---------- DATA LISTING ----------

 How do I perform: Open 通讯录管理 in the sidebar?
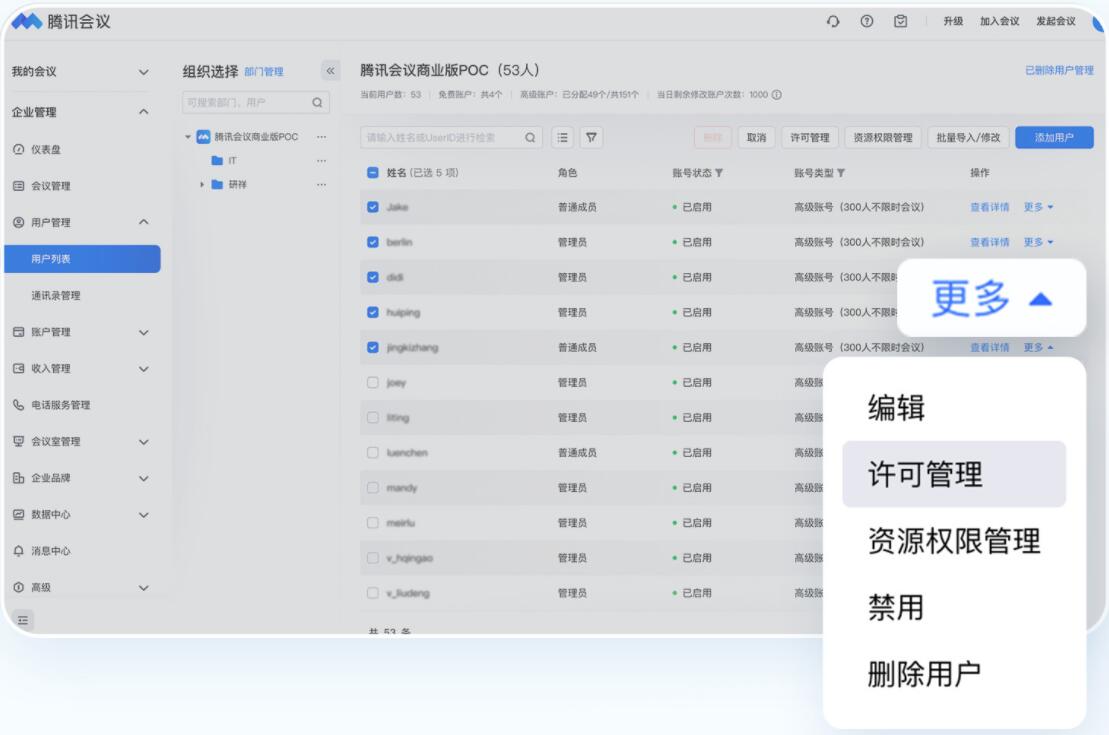(56, 295)
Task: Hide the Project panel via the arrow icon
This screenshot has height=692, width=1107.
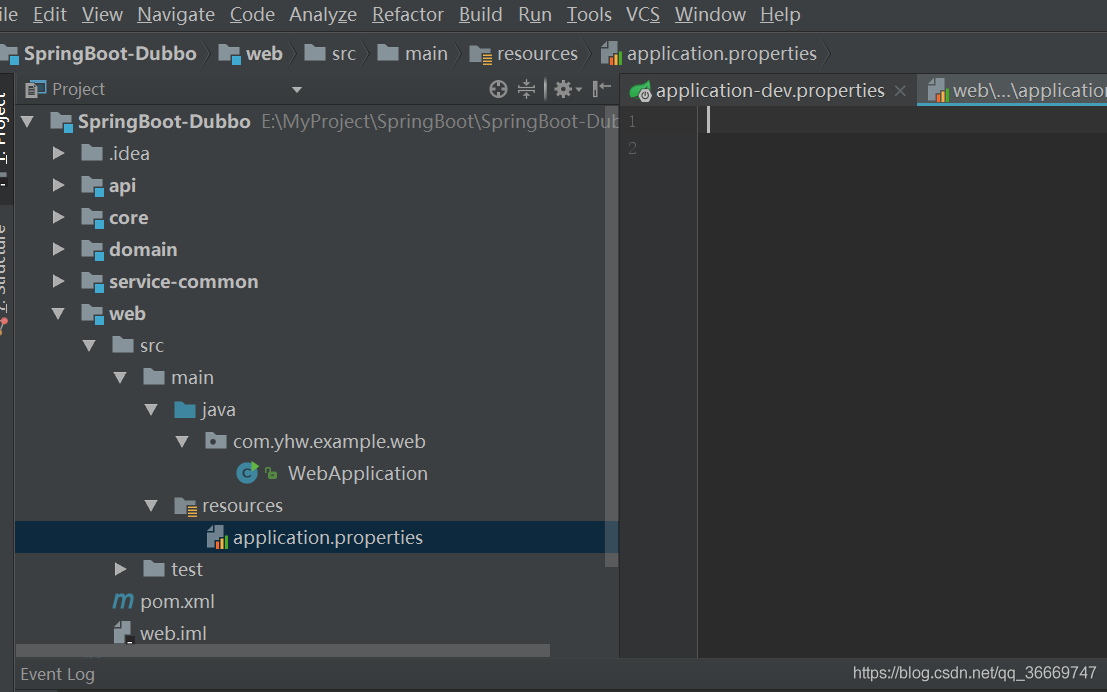Action: 601,89
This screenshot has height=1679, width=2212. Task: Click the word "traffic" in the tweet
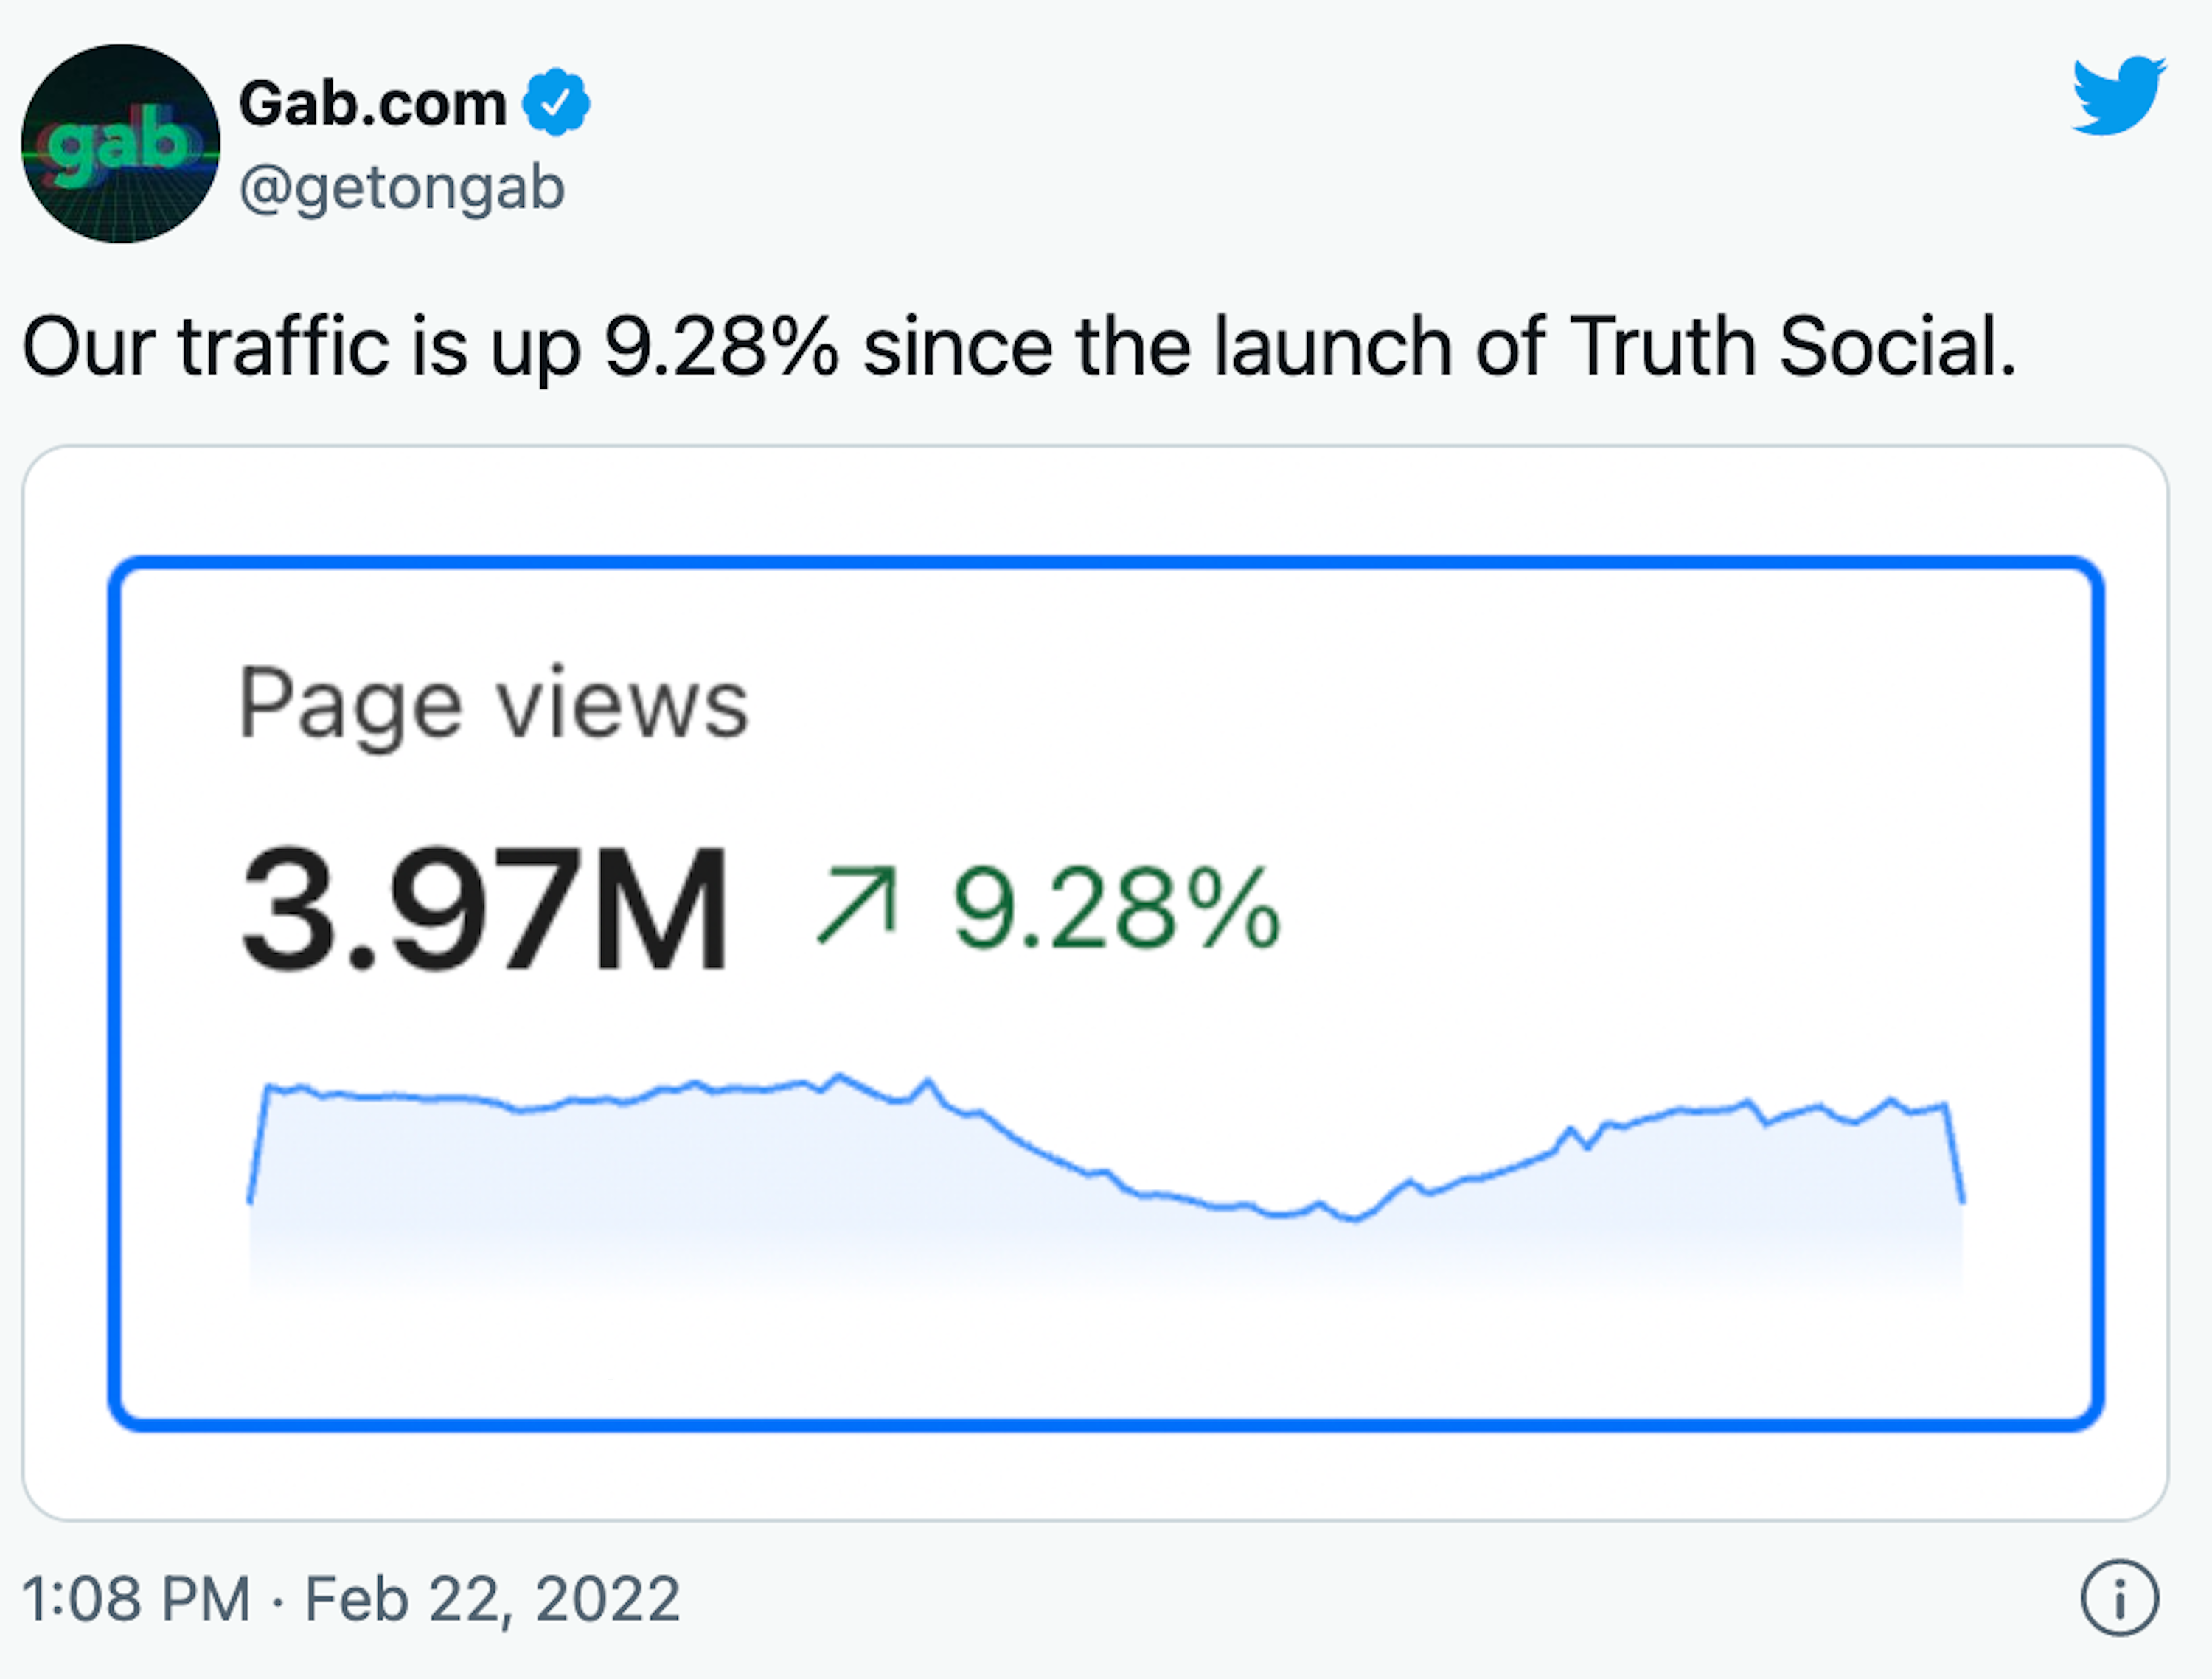(x=283, y=347)
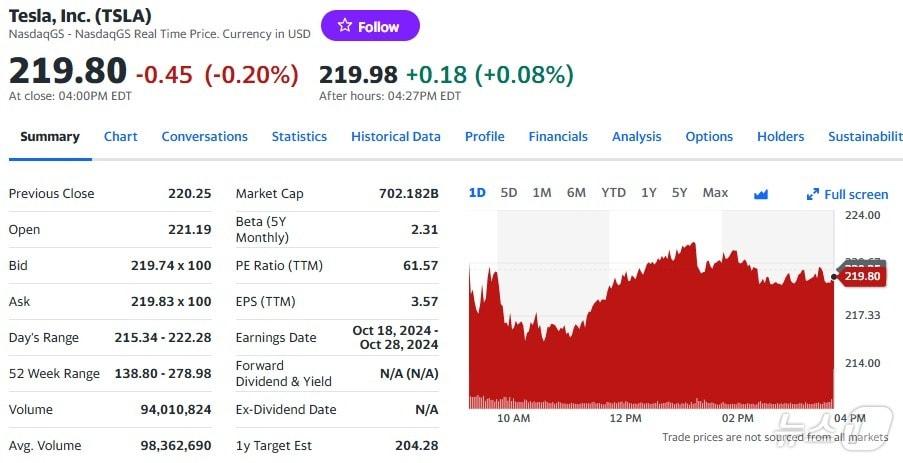View the Profile tab

pos(484,137)
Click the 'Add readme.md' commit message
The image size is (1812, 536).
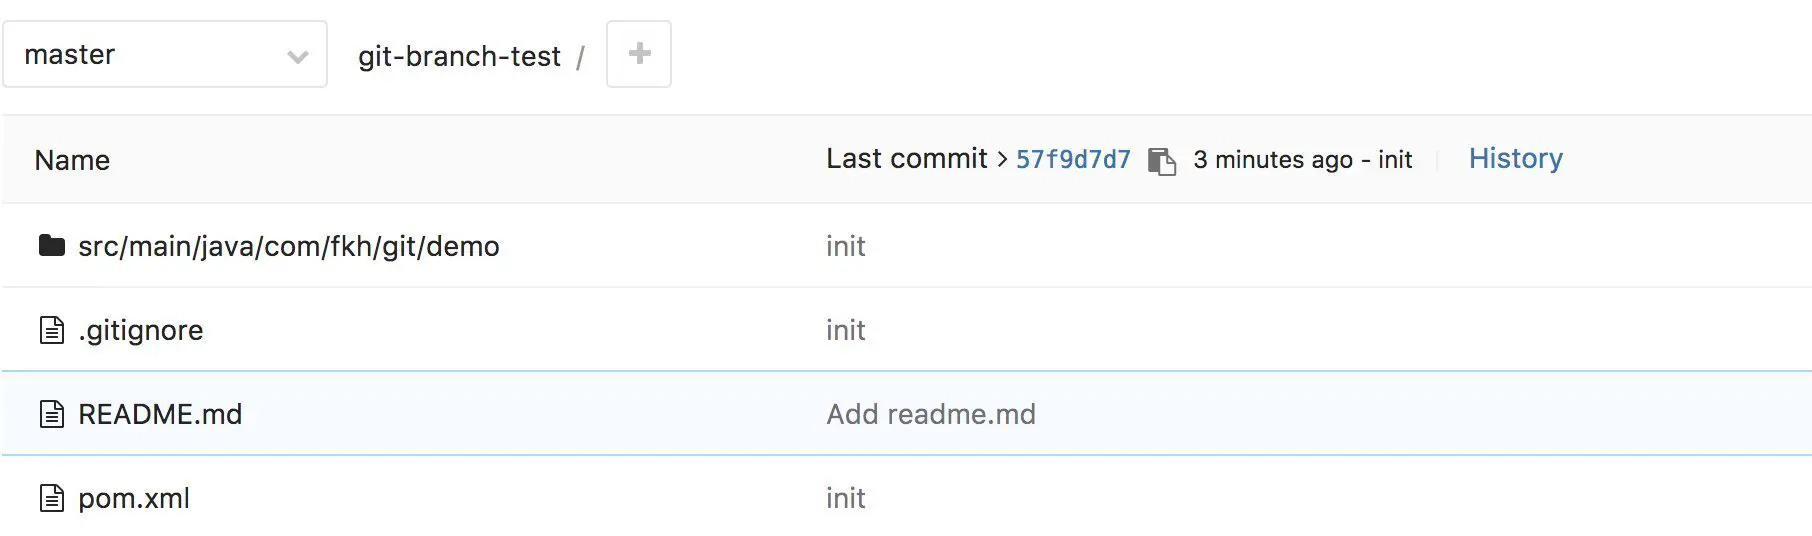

----------

Only the lines from the one with "Click the 'Add readme.md' commit message" through the last line of the records above are wanted, copied exactly and with pictures omitted.

Click the 'Add readme.md' commit message
The image size is (1812, 536).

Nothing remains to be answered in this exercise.